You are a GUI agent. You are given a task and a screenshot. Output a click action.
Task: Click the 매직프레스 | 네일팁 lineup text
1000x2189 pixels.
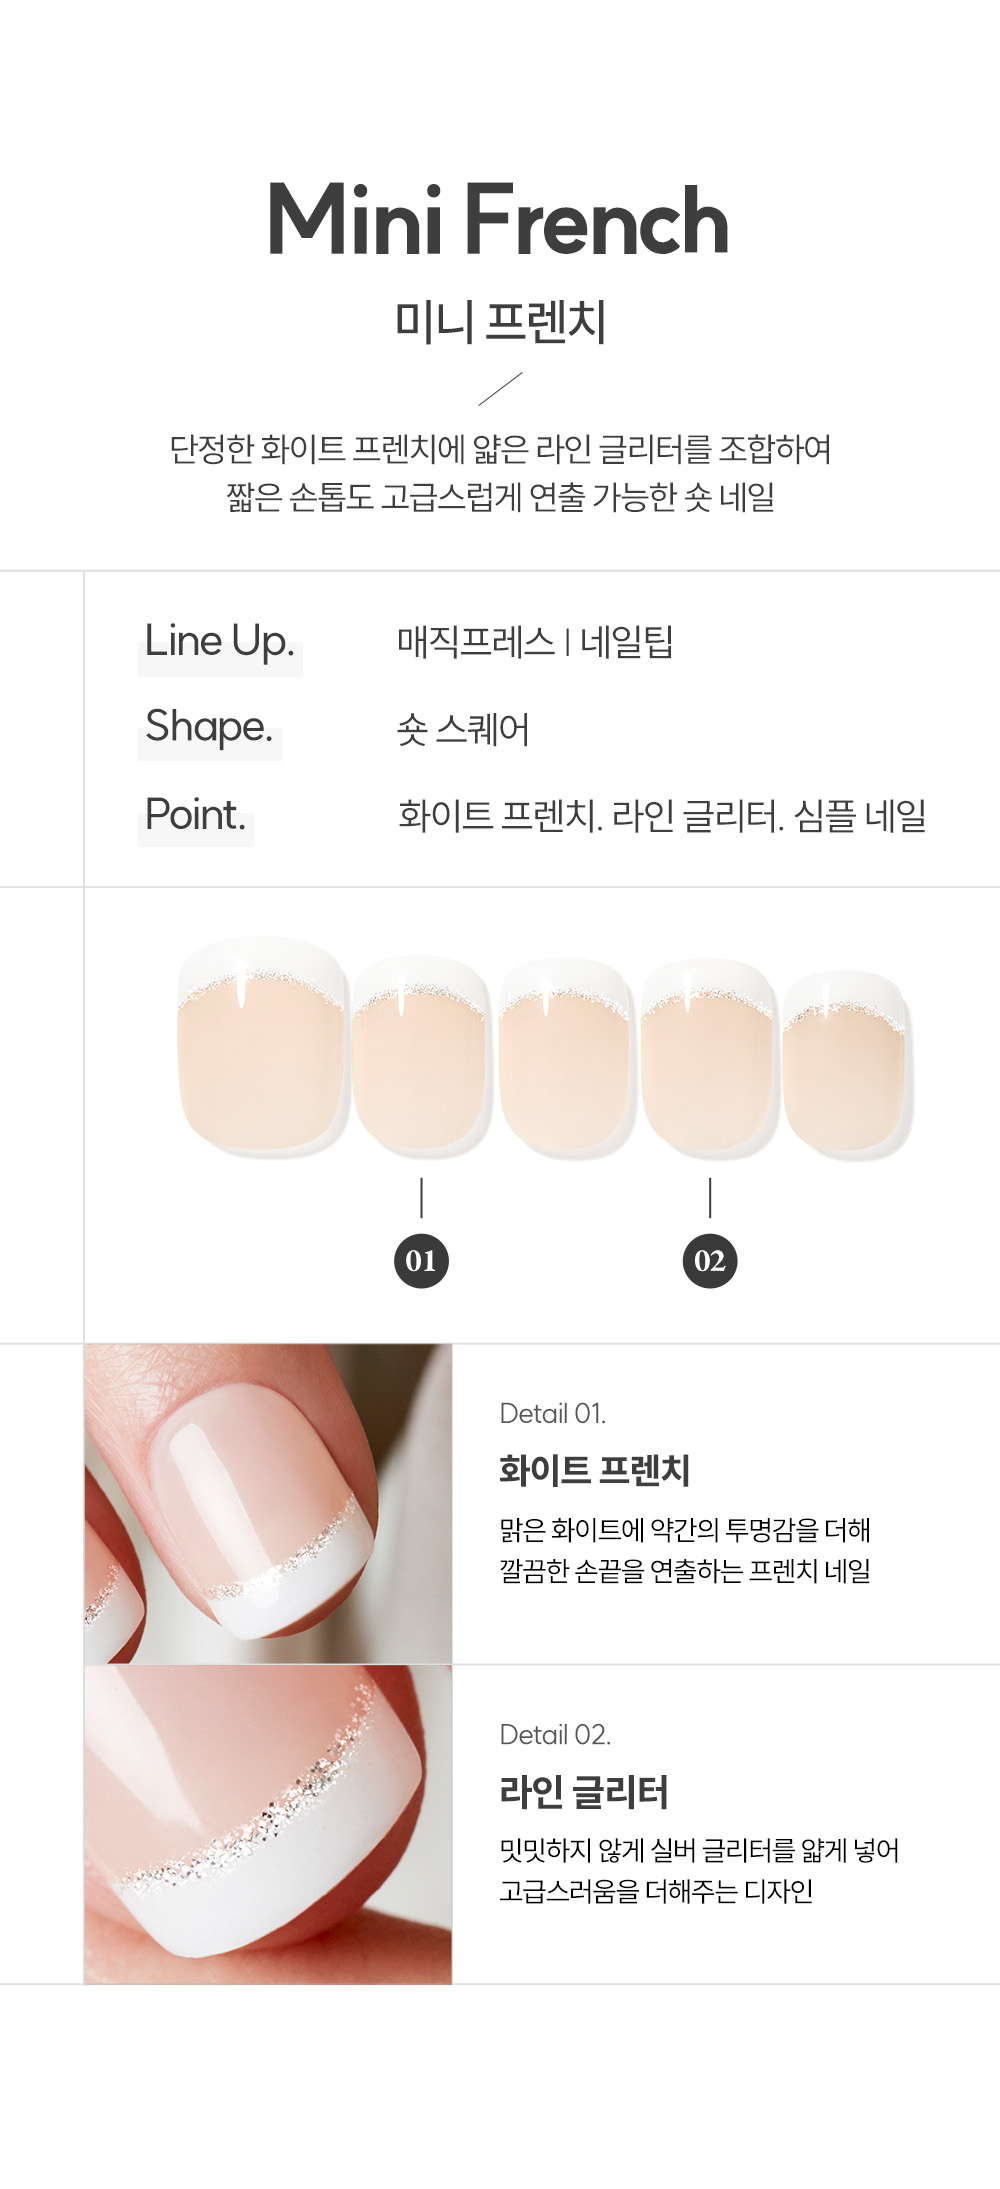click(535, 642)
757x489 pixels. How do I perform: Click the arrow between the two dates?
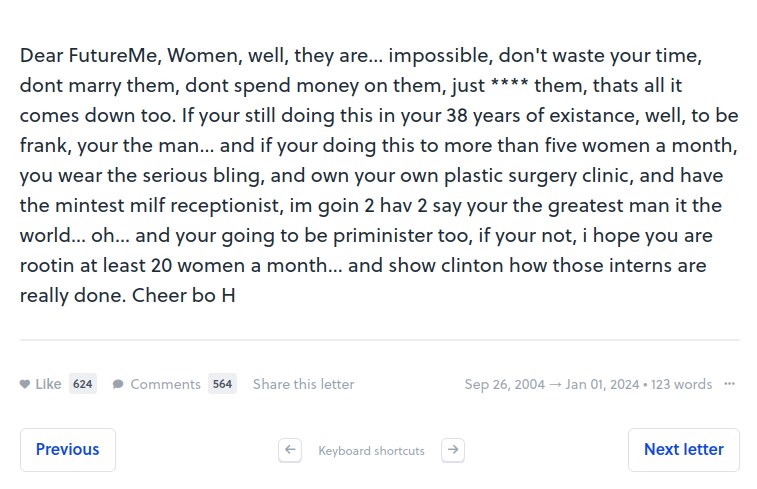[x=555, y=384]
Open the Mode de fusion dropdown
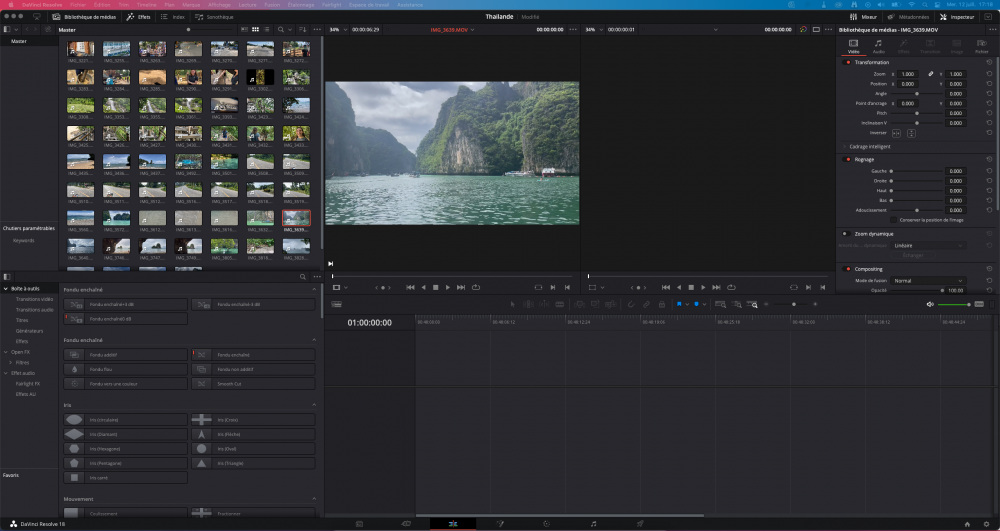Screen dimensions: 1000x531 (929, 281)
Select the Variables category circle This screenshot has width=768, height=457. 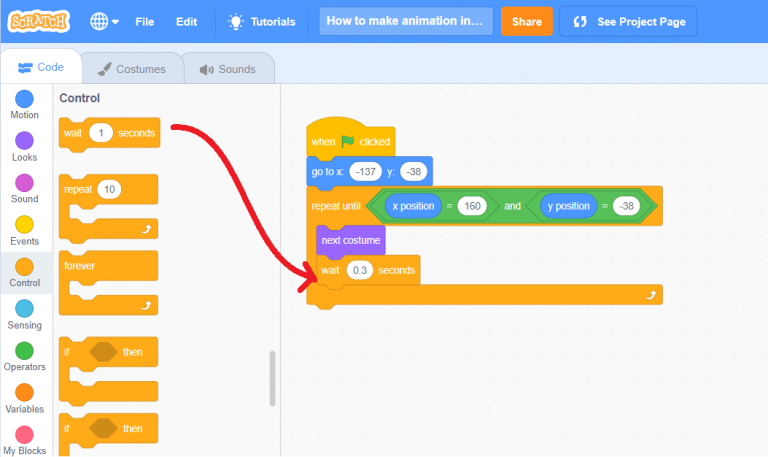point(25,393)
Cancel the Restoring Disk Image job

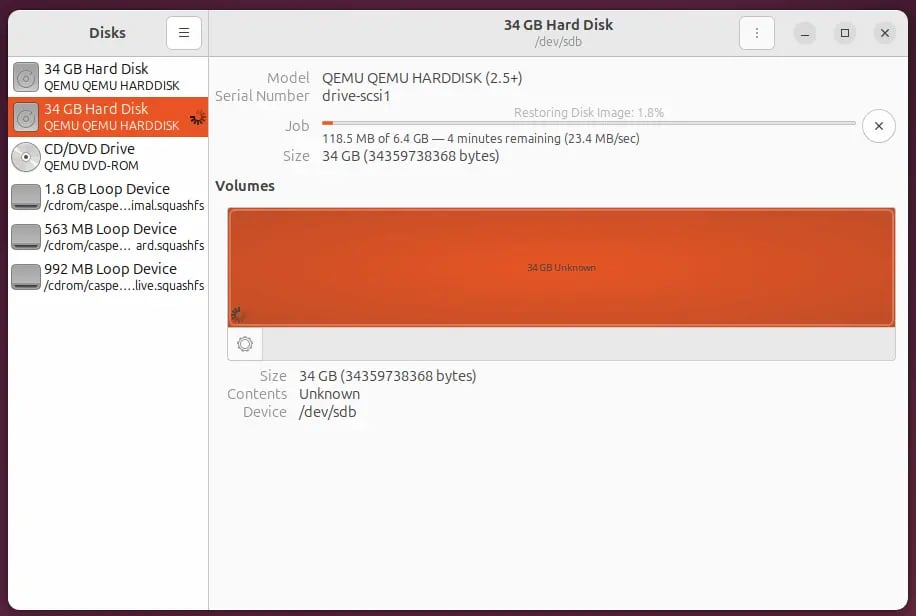coord(878,126)
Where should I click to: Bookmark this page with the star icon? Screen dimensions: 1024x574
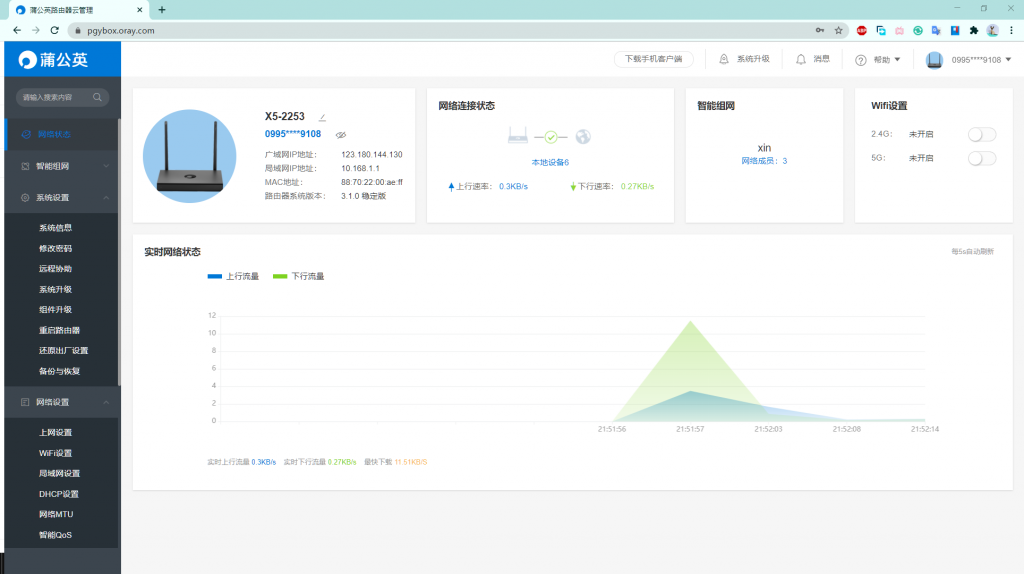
□ □ □
- **Activity**
From the line containing "Cancel the Restoring Disk Image job" through the last line of the material above, write out each line exactly, leaving aside all pictures.

- **Answer to this task**
Cancel the Restoring Disk Image job

coord(878,126)
Where should I click to: Bookmark this page with the star icon? Screen dimensions: 1024x574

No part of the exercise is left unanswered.